EXERCISE GOAL
Using the data below, determine the number of lines that include the string "will". Write only that number.

MATERIAL FOR THIS TASK
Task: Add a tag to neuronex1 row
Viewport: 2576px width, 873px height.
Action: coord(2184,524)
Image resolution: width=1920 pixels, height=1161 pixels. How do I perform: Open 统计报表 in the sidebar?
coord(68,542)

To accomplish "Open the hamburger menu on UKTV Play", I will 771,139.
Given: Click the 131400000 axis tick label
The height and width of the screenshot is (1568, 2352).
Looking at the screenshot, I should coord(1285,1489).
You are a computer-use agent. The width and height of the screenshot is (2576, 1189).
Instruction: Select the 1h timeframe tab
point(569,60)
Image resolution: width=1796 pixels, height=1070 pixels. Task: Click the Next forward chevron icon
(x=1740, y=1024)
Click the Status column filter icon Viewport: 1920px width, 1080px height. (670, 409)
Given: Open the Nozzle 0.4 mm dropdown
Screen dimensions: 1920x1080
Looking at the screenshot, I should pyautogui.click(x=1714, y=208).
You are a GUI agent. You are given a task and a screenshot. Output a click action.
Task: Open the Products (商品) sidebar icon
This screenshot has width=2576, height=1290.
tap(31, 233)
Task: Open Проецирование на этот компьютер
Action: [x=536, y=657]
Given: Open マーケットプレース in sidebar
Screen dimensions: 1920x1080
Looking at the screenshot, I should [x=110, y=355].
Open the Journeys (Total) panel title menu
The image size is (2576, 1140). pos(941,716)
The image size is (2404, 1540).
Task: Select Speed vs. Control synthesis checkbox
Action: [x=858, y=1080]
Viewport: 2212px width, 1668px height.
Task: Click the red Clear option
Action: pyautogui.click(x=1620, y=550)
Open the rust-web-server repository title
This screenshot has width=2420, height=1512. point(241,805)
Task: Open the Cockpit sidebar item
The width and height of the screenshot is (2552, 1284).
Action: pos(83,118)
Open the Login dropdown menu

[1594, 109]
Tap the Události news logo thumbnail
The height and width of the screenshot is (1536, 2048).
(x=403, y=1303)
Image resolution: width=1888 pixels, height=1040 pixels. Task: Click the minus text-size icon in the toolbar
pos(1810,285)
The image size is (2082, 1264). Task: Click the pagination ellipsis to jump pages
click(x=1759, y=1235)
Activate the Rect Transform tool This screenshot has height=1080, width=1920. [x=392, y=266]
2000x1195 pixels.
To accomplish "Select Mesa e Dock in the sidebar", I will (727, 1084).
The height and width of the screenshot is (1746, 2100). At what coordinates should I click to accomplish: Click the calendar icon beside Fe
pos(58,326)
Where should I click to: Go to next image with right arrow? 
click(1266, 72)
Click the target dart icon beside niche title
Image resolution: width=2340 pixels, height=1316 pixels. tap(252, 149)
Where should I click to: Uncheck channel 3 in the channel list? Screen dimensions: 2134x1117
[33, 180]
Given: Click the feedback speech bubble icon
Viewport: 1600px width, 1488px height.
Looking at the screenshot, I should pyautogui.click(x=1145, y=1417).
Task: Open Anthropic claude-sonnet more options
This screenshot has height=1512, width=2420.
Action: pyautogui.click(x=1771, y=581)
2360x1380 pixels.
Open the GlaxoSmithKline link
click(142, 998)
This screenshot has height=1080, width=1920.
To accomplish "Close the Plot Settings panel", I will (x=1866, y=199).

PROBLEM SOLUTION
3